The Bank's commentary certainly suggests that hefty hikes aren't done yet. Not only did they flatly state that "interest rates will need to rise further", but they have actually upgraded their inflation forecast (no surprise) and their growth projection (big surprise) for this year. This will leave the economy "moving into excess demand and inflation persisting well above target".
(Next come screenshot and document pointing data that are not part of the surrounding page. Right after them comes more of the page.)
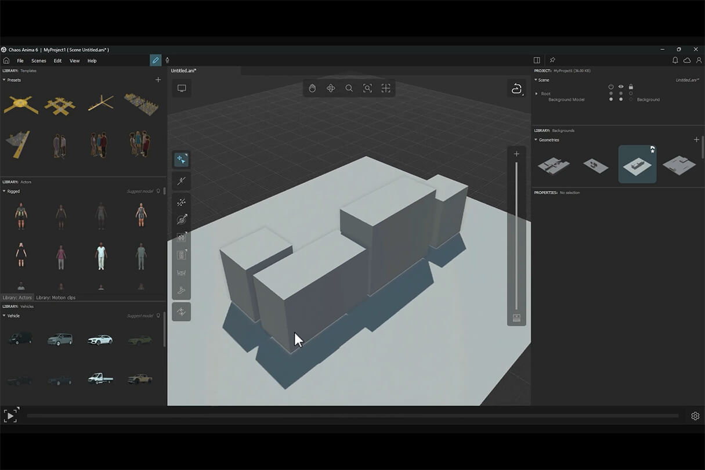This screenshot has height=470, width=705.
Task: Switch to Library: Motion clips tab
Action: click(56, 298)
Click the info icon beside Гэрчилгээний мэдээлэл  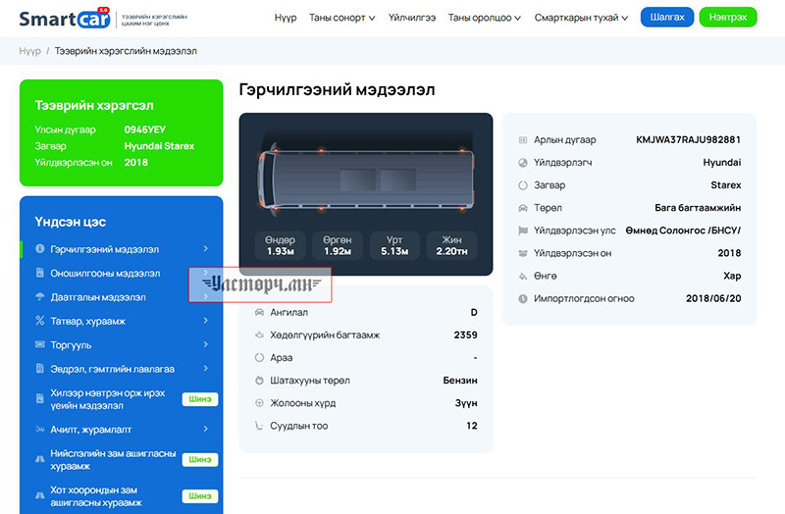click(39, 250)
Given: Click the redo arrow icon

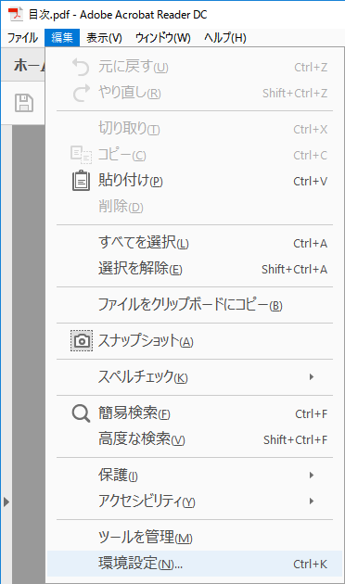Looking at the screenshot, I should (x=82, y=93).
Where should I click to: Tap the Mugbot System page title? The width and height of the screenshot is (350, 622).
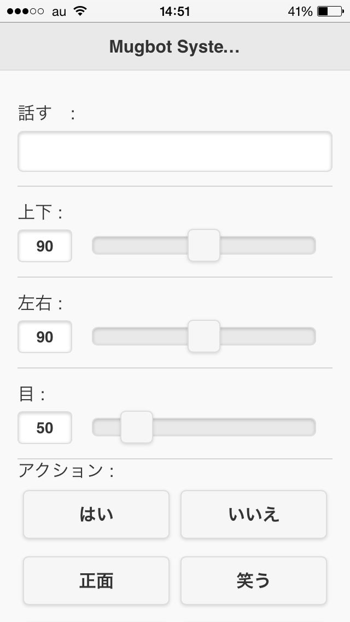click(x=175, y=47)
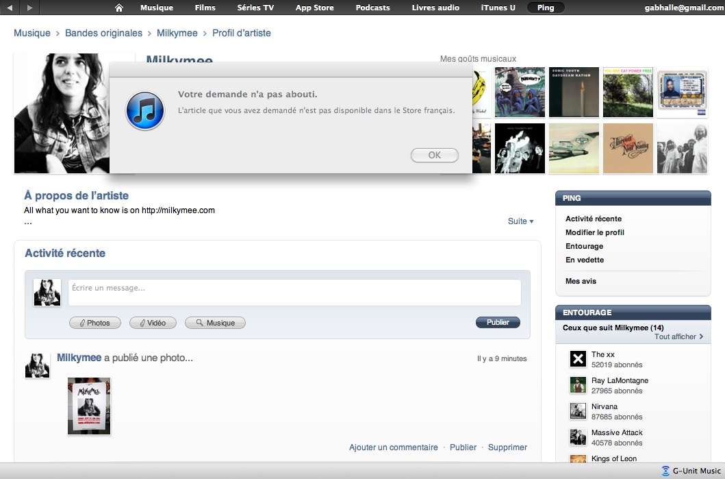The image size is (725, 479).
Task: Click the AirPlay icon beside G-Unit Music
Action: [x=665, y=471]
On the balance sheet: The Bank announced that they are not actively considering selling bonds. They will not be buying in the primary or secondary market once QT begins (April 26). The last secondary operation is on April 21, and the last auction purchase will be at the April 21 10-year auction.
The Bank's economic forecast was boosted this year, but shaved in 2023. Their call on Q1 edged up to 3.0% (we're now at 4.0%), but they are looking for a major re-opening pop in Q2 with a whopping 6.0% sprint in this quarter (we see a much milder 2.5%). As a result, they have actually lifted this year's growth estimate to an above consensus 4.2% pace (we are 3.5% and consensus is 3.9%). Meantime, and of no surprise, their inflation call has been cranked higher from three months ago, alongside the sprint in oil and other commodity prices. The Bank is not far from our view for this year (see table), but they look for a much more notable moderation in 2023 (to just 2.4% by year-end).
The Bank also updated its estimate of neutral interest rates, and this is potentially important. Previously, they had them pegged in a range of 1.75%-to-2.75%, but now see them 25 bps higher at 2.0%-to-3.0%. We believe that the Bank will get the policy rate to at least the low end of that range as quickly as reasonably possible, before then shifting to a meeting-by-meeting game-time decision—which we believe will be a series of 25 bp hikes on alternate meetings, until they get to the higher end of the neutral range.
A few key quotes from the Bank today:
Bottom Line: The Bank of Canada delivered on the expected 50 bp rate hike and the beginning of balance sheet reduction (QT) in a combination of measures aimed at cooling much-too-hot-for-anyone's-comfort inflation. The stern measures were backed up by stern words, pointing to the strong possibility of a follow-up 50 bp hike at the June 1 meeting. The task at hand is clear to all, and the need for speed is obvious.
As a result of the Bank's upbeat view on growth, their concerns over inflation becoming entrenched, and their upward revision to neutral, we are lifting our call on BoC rate hikes by a further 25 bp for this year. We look for a 50 bp hike in June, and another such move in July, quickly bringing the overnight rate to 2.0%, or the low end of neutral. We thus now see the Bank hiking by a further 125 bps this year to end at 2.25% (previously 2.0%), while still expecting another total of 50 bps in 2023, bringing the end point on rates to 2.75% (previously 2.50%), the upper end of their neutral range.